Records for this exercise
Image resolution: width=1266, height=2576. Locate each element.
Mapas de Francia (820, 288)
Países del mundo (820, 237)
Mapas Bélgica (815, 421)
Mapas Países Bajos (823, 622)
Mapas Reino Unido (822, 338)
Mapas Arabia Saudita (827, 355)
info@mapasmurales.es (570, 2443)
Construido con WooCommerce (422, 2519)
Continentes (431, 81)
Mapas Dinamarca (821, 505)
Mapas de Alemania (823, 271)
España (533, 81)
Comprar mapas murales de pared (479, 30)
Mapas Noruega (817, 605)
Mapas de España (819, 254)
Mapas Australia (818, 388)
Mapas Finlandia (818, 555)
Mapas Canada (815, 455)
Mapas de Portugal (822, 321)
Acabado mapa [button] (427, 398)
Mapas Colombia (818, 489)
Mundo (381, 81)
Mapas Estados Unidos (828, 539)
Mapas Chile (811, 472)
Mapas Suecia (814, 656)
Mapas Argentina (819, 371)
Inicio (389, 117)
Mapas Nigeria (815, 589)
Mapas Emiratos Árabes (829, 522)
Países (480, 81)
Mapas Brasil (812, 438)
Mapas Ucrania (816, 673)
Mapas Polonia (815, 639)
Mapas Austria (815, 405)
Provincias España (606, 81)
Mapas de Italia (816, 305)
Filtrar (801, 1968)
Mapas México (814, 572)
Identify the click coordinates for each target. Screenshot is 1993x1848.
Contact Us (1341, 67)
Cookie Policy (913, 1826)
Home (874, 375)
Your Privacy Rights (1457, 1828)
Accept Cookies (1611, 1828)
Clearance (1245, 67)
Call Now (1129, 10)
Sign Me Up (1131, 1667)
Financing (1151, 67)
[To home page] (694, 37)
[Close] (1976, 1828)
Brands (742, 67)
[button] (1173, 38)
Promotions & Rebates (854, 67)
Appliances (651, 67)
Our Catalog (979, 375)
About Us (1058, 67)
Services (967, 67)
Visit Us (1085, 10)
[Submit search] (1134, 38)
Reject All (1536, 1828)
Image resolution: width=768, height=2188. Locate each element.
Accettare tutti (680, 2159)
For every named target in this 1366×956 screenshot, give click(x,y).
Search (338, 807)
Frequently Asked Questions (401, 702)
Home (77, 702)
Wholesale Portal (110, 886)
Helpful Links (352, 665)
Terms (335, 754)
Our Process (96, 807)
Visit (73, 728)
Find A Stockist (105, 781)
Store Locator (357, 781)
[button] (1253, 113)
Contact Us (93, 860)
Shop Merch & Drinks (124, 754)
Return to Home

Your task
Word for word, restate the line with "[Close] (1976, 1828)" and all remaining lines of the material, stopping only at the final line.

Final answer
[Close] (1976, 1828)
Brands (742, 67)
[button] (1173, 38)
Promotions & Rebates (854, 67)
Appliances (651, 67)
Our Catalog (979, 375)
About Us (1058, 67)
Services (967, 67)
Visit Us (1085, 10)
[Submit search] (1134, 38)
Reject All (1536, 1828)
Image resolution: width=768, height=2188. Locate each element.
Accettare tutti (680, 2159)
For every named target in this 1366×956 screenshot, give click(x,y).
Search (338, 807)
Frequently Asked Questions (401, 702)
Home (77, 702)
Wholesale Portal (110, 886)
Helpful Links (352, 665)
Terms (335, 754)
Our Process (96, 807)
Visit (73, 728)
Find A Stockist (105, 781)
Store Locator (357, 781)
[button] (1253, 113)
Contact Us (93, 860)
Shop Merch & Drinks (124, 754)
Return to Home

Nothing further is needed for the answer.